中部大学大学院工学研究科ロボット理工学専攻の山中都史美大学院生と同大学理工学部AIロボティクス学科の平田豊教授らは、ヒトは外から揺らされない時も、心拍による微小な頭部の揺れを前庭動眼反射で補償し、安定した視野を保っていることを発見した。さらに心拍により誘発される前庭動眼反射からも眠気を検知できることを示した。また、これまで研究室では頭部が縦に揺れる際に誘発される垂直方向の前庭動眼反射を検知してきたが、瞬きやまつげなどの影響で眼球が隠れやすい垂直方向に比べ、より長い時間、眼球の動きを検知できる水平方向の方が前庭動眼反射で眠気を検知しやすいことを初めて示した。

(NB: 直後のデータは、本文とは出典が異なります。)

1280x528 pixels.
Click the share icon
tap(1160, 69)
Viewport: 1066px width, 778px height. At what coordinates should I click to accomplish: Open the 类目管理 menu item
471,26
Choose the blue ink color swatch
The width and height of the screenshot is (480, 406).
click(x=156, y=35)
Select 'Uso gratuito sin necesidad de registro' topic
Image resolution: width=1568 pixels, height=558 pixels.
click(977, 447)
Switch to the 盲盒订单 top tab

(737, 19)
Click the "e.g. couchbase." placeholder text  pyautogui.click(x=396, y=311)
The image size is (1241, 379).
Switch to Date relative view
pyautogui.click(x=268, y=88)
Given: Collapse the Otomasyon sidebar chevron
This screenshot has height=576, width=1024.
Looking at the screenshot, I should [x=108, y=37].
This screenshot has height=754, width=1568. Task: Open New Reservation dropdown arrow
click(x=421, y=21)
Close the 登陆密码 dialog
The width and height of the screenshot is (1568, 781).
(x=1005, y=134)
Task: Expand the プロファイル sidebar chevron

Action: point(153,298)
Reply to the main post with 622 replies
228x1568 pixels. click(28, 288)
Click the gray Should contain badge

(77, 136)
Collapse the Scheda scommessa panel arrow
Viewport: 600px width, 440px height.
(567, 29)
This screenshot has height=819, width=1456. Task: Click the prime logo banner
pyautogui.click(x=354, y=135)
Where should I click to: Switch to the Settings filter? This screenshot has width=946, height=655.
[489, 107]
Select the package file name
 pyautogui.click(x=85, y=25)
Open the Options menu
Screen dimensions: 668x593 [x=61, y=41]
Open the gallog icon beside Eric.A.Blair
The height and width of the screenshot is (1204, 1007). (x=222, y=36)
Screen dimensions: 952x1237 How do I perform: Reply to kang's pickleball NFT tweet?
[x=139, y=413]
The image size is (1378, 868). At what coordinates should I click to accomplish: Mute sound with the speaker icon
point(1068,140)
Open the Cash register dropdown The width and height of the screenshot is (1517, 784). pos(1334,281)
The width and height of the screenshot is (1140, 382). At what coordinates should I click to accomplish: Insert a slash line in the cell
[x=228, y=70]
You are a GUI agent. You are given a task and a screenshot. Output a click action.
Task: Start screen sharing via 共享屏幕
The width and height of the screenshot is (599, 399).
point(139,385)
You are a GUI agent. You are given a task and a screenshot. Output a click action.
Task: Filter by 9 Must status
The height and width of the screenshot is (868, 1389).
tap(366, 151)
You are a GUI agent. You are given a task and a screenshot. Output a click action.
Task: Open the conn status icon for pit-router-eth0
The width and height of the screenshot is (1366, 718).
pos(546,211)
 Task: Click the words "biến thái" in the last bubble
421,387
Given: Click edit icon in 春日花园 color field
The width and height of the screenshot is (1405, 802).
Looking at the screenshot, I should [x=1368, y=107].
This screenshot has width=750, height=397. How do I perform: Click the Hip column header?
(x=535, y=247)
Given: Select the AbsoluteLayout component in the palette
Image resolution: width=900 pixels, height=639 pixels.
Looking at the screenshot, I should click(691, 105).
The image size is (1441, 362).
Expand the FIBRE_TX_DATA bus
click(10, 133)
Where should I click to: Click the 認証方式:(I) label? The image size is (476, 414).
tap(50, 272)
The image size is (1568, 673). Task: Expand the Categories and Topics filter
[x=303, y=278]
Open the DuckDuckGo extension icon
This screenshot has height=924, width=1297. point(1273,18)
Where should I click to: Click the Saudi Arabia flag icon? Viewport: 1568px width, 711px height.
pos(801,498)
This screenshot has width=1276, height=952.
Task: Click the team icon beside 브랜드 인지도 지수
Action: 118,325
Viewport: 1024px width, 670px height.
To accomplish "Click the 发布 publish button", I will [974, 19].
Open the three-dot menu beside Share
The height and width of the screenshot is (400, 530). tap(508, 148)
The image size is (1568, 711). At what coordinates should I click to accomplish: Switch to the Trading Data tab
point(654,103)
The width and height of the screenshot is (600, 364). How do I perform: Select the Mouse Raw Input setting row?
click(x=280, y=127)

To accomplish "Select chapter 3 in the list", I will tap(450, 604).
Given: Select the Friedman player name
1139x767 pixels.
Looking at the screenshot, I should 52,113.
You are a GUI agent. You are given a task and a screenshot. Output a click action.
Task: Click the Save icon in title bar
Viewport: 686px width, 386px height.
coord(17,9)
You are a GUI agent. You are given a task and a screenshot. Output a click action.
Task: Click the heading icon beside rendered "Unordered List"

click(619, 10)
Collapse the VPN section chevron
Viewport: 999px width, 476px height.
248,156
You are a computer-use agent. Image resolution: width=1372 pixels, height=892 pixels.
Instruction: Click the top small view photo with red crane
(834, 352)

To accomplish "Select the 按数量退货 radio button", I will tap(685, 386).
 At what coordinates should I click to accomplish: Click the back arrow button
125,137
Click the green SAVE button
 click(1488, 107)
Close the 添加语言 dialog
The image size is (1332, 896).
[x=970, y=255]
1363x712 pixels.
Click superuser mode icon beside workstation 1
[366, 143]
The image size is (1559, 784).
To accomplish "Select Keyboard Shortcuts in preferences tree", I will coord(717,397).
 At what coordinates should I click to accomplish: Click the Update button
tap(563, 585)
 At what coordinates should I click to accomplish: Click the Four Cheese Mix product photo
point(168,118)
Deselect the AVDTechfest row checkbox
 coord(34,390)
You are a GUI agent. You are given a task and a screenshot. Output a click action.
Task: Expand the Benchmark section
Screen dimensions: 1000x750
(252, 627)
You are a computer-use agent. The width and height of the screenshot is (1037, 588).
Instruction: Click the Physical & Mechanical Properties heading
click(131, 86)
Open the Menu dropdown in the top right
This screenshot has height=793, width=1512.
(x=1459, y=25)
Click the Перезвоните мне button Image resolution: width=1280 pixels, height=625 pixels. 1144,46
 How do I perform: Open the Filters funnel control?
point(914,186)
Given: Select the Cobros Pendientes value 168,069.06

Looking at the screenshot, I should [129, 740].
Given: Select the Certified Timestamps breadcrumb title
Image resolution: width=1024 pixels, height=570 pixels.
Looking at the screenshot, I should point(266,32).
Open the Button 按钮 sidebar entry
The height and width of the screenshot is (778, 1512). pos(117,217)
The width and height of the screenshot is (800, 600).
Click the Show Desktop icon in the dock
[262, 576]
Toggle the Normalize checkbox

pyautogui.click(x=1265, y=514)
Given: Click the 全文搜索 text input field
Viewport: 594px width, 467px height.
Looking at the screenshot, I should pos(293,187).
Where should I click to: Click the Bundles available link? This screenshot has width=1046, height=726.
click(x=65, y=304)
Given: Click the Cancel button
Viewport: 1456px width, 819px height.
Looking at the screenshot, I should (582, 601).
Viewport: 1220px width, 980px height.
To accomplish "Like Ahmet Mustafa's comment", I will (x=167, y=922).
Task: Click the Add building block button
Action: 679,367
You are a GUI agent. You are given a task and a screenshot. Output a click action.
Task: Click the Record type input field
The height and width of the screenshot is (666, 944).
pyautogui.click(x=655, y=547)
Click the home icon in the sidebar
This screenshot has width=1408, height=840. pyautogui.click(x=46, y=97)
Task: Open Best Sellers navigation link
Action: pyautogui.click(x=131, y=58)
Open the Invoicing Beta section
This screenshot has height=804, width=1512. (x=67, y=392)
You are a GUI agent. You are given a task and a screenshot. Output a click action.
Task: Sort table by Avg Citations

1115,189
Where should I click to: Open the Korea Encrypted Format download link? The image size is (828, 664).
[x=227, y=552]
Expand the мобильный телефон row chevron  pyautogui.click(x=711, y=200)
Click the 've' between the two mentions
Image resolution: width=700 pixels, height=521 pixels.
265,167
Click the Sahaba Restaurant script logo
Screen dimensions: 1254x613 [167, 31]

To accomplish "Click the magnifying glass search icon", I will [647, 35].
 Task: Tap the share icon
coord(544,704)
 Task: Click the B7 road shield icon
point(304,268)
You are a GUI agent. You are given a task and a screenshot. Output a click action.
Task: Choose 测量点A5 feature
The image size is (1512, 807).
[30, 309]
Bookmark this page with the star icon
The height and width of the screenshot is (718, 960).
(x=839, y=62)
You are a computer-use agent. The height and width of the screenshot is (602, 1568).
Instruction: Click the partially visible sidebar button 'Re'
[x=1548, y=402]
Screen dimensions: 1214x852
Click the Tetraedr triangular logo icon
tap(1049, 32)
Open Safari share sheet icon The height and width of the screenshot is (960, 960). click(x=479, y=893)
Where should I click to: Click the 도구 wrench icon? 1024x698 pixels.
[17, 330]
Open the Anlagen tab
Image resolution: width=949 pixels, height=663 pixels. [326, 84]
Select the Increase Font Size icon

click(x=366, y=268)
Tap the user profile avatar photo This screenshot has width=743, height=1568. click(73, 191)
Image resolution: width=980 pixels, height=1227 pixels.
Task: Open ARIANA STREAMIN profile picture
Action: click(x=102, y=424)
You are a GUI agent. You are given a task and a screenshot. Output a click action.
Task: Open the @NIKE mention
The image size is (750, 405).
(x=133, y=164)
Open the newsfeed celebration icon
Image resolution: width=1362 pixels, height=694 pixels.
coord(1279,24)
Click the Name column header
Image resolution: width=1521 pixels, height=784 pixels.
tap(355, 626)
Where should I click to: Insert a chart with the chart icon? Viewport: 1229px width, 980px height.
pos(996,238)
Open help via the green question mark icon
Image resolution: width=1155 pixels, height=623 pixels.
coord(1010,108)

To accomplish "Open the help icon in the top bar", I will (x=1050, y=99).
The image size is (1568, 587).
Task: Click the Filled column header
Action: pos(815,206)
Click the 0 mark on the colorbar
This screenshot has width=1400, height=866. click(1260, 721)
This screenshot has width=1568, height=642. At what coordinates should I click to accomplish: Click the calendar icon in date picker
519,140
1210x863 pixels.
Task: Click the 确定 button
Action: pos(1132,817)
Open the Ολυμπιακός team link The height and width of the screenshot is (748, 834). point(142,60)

今回の実験は被験者となった学生14人が、頭部に心拍や呼吸による動きを検出する角速度計を装着し、眼球の動きをカメラで撮影して実施した。視線の移動や頭部の振動を検知できるメガネは実用化されており、それを用いれば、ふだんの生活で眠気を知らせてくれる技術が実現するとみている。また、スマートフォンの動画撮影・処理機能を使っても同様の技術を実現できる。自動運転中の車内にとどまらず、職場での作業や教室での勉強など、様々な場面に応用できると期待している。
用語説明
注1 前庭動眼反射
頭部運動時にそれとは逆向きにほぼ同じスピードで眼球を回転させる反射性の眼球運動。これにより、動物が動く際に頭部動揺が生じても見ているものがブレないで安定した視野が得られる。ビデオカメラの手ぶれ防止に似た”頭ぶれ防止”機能。